▶ **TASK TO COMPLETE**
Revise the lines from the beginning up to and including the line with "click(x=1750, y=806)", replacing every occurrence of "Instruction" with "Directive" and leaving all else unchanged.

▶ **SUPPLIED DATA**

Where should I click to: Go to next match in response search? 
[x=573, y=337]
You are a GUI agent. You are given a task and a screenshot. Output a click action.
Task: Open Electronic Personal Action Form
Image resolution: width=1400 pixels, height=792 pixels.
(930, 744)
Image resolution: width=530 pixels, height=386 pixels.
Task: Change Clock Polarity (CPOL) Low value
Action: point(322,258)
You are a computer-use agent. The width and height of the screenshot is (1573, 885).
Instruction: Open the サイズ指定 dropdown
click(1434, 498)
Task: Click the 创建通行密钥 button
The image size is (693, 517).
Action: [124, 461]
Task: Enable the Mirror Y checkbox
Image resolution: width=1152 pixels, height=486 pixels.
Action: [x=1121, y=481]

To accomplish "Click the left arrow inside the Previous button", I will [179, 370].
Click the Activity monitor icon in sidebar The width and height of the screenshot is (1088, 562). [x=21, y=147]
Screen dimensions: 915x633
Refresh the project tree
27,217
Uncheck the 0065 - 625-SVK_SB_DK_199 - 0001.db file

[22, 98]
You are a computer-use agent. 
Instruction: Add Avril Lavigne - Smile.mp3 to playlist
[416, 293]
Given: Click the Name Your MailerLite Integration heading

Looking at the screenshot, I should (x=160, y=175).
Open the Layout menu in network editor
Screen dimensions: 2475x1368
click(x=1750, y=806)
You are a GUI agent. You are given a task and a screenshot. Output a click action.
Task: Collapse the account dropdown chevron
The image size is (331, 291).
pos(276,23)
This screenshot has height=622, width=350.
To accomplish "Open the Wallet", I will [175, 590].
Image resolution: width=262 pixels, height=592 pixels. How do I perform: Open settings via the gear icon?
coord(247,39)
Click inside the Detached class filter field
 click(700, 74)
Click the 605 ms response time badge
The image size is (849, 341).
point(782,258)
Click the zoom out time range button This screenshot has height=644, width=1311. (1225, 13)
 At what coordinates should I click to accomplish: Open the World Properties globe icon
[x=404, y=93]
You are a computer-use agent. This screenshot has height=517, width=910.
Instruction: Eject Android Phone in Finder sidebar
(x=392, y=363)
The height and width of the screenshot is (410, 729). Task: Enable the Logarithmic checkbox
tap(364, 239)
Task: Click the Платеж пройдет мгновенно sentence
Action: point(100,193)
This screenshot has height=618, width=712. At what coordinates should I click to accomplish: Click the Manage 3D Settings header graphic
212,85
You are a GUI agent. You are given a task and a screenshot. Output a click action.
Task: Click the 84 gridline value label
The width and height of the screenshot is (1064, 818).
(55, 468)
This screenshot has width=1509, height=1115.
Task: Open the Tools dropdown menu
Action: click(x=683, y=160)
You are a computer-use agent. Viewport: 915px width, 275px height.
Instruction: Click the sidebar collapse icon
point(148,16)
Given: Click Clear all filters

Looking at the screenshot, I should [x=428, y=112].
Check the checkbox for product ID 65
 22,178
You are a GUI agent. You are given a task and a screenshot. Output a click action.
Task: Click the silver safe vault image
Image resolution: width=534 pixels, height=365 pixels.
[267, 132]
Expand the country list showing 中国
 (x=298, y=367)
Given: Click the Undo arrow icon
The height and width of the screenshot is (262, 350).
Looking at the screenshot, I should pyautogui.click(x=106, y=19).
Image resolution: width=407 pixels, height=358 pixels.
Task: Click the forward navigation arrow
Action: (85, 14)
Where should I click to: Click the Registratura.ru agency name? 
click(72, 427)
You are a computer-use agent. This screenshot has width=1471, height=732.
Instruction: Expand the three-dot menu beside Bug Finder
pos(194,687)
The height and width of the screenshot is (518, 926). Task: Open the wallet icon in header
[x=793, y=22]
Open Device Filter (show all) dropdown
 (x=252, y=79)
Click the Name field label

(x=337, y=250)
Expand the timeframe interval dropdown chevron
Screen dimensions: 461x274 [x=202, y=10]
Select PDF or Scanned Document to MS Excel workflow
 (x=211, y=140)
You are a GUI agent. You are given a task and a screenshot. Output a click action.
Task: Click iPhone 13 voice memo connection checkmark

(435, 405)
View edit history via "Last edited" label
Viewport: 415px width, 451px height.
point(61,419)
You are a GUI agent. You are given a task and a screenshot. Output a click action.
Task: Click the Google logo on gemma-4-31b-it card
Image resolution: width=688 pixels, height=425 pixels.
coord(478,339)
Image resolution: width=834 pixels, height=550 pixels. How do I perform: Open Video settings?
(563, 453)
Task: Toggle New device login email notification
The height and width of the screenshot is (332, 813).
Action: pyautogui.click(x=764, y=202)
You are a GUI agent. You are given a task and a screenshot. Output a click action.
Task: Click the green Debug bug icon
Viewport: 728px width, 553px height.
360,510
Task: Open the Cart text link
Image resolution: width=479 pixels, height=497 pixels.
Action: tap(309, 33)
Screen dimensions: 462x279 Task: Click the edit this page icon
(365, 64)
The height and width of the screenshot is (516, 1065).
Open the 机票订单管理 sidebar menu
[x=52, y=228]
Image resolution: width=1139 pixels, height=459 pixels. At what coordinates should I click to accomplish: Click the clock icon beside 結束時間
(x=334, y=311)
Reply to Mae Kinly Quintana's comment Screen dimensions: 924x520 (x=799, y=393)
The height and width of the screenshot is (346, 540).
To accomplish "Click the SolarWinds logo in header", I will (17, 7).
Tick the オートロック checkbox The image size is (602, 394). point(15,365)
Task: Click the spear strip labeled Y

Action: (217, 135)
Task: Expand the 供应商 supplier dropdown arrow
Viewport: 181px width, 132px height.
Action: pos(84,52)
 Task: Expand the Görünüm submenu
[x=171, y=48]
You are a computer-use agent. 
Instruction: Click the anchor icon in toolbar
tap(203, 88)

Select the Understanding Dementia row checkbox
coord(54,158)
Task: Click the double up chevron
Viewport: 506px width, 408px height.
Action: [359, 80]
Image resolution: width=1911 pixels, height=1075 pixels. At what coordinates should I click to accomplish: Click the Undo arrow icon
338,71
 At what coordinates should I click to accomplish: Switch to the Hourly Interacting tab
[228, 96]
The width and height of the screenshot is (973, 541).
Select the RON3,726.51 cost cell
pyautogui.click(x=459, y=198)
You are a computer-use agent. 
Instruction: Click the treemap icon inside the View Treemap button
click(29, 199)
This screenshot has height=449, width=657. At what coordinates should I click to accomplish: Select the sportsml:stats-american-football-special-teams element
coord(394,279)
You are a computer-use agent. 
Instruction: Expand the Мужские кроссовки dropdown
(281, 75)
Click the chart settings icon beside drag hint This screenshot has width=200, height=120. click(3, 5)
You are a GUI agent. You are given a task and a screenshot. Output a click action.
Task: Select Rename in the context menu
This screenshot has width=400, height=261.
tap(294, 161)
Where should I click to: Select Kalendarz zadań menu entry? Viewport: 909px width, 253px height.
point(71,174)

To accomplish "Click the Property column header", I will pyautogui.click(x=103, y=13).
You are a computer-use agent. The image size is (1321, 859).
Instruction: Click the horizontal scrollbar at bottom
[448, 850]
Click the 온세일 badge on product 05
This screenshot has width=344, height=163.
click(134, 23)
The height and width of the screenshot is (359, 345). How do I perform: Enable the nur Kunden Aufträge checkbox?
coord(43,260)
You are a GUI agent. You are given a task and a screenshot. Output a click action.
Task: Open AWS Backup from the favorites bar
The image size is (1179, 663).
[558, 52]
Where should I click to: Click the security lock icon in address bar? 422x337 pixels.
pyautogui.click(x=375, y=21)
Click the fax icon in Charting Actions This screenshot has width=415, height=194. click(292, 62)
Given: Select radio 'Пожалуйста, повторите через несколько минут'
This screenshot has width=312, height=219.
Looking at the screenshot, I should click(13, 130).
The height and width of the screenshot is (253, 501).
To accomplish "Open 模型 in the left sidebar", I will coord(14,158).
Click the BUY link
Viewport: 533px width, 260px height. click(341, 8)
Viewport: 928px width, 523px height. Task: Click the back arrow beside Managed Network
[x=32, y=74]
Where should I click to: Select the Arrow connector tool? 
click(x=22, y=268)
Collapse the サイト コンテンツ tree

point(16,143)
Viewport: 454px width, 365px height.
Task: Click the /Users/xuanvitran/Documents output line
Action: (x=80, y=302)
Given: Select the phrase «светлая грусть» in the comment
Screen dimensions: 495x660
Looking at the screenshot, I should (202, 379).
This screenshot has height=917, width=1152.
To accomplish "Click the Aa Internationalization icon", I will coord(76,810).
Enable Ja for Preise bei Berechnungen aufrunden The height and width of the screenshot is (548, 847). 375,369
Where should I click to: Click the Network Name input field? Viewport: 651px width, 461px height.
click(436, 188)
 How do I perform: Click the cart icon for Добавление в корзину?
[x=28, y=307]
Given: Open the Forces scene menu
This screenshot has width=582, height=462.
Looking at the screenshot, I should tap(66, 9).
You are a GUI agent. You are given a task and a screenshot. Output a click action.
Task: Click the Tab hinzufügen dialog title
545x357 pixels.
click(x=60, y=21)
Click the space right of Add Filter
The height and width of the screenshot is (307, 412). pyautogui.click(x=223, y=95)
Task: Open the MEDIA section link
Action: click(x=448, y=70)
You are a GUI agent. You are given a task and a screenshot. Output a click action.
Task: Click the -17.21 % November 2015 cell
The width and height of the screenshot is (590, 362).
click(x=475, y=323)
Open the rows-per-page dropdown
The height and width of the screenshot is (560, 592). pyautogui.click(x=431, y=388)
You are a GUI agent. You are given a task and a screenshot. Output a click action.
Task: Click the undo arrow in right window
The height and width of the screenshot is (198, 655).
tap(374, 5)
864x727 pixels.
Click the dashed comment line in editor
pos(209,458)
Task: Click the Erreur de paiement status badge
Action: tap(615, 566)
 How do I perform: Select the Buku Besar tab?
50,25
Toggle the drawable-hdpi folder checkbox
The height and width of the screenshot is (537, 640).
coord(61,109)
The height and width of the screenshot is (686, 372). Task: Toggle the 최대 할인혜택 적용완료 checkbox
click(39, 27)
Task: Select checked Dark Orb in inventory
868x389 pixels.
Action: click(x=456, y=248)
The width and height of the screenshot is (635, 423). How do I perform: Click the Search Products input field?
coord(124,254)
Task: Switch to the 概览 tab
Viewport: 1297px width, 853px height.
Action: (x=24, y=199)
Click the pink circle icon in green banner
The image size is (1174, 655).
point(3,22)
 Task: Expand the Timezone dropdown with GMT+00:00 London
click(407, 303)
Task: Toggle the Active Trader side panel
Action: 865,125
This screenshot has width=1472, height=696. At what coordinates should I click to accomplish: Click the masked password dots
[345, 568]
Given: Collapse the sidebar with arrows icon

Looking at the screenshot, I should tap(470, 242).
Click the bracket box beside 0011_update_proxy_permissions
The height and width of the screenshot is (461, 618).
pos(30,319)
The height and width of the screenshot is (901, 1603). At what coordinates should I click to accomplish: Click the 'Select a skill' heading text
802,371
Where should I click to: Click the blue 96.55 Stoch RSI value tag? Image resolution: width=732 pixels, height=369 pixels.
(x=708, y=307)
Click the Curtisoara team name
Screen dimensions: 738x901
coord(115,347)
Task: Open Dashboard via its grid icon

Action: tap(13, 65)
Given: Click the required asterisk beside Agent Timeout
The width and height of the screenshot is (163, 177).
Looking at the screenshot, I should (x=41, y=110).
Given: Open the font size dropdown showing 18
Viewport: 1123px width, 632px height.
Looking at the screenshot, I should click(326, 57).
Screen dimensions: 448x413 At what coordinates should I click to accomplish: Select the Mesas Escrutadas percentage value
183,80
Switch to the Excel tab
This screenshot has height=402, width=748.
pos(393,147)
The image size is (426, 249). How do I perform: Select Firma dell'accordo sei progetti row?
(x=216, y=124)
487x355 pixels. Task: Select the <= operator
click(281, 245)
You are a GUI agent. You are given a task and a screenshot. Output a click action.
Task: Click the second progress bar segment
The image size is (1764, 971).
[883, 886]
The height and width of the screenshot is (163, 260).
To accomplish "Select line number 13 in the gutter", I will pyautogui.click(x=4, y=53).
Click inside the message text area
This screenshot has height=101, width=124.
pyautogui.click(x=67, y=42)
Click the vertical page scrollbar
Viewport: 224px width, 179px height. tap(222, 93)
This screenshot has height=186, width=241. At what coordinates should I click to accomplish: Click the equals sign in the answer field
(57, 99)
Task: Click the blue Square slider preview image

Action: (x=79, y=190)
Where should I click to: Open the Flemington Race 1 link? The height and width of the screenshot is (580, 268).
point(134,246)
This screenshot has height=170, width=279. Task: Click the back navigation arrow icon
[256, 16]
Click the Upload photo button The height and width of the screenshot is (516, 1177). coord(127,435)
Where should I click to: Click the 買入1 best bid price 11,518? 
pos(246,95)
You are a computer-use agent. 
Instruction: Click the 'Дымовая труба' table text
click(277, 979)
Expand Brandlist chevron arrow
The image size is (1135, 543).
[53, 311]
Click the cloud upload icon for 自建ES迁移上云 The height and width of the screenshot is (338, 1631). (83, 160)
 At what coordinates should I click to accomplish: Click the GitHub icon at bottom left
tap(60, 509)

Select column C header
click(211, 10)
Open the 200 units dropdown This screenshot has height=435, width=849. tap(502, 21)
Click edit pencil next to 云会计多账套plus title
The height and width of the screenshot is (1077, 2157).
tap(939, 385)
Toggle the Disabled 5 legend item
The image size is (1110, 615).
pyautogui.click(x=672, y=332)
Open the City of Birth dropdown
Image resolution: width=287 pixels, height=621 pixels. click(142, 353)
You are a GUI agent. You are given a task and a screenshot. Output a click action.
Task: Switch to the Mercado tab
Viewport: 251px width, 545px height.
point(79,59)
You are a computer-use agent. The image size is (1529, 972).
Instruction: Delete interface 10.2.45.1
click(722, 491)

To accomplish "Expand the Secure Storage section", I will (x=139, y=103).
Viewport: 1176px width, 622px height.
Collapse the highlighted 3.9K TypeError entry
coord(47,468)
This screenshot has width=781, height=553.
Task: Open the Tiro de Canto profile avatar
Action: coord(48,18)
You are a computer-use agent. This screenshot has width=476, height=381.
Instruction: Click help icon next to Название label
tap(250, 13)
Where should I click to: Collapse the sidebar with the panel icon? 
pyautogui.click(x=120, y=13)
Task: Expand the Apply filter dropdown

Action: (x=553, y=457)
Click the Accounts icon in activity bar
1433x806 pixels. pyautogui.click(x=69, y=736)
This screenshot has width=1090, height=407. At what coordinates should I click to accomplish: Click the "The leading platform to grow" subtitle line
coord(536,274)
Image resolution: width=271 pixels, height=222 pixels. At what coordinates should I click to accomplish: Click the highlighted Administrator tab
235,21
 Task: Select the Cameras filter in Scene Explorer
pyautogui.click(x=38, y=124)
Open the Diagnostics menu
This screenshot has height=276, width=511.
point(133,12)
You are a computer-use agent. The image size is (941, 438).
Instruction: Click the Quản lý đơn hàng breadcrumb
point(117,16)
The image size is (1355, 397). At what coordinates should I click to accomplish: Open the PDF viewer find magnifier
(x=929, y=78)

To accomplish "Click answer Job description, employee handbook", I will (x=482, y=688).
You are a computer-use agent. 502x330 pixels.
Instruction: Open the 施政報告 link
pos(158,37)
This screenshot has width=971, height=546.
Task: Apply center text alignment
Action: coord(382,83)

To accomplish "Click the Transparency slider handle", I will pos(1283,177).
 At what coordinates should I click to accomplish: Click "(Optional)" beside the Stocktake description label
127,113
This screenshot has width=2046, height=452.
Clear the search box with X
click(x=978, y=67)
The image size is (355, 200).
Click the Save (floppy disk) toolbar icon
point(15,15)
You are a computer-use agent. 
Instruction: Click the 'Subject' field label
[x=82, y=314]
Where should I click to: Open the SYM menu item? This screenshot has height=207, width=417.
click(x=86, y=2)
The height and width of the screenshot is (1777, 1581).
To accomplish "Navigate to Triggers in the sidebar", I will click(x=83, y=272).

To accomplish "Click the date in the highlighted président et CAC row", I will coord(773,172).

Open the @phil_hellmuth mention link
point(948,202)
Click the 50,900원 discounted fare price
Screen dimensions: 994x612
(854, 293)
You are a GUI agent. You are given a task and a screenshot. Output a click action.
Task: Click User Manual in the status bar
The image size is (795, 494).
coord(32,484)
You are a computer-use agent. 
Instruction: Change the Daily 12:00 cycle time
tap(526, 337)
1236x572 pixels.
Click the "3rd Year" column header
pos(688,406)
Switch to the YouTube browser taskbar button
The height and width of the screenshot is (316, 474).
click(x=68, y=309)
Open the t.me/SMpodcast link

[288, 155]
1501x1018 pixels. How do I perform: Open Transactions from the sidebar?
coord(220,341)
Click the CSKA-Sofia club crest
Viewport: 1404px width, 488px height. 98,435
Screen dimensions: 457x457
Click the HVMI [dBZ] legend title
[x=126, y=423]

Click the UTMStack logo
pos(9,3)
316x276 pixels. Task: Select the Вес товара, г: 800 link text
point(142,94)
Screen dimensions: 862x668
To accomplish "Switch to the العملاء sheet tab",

▶ **TASK SOLUTION**
Where should I click to: Go to next match in response search? 
[x=573, y=337]
You are a GUI agent. You are given a task and a screenshot. Output a click action.
Task: Open Electronic Personal Action Form
Image resolution: width=1400 pixels, height=792 pixels.
(930, 744)
Image resolution: width=530 pixels, height=386 pixels.
Task: Change Clock Polarity (CPOL) Low value
Action: point(322,258)
You are a computer-use agent. The width and height of the screenshot is (1573, 885).
Directive: Open the サイズ指定 dropdown
click(1434, 498)
Task: Click the 创建通行密钥 button
The image size is (693, 517).
Action: [124, 461]
Task: Enable the Mirror Y checkbox
Image resolution: width=1152 pixels, height=486 pixels.
Action: [x=1121, y=481]

To accomplish "Click the left arrow inside the Previous button", I will [179, 370].
Click the Activity monitor icon in sidebar The width and height of the screenshot is (1088, 562). [x=21, y=147]
Screen dimensions: 915x633
Refresh the project tree
27,217
Uncheck the 0065 - 625-SVK_SB_DK_199 - 0001.db file

[22, 98]
You are a computer-use agent. 
Directive: Add Avril Lavigne - Smile.mp3 to playlist
[416, 293]
Given: Click the Name Your MailerLite Integration heading

Looking at the screenshot, I should (x=160, y=175).
Open the Layout menu in network editor
Screen dimensions: 2475x1368
click(x=1750, y=806)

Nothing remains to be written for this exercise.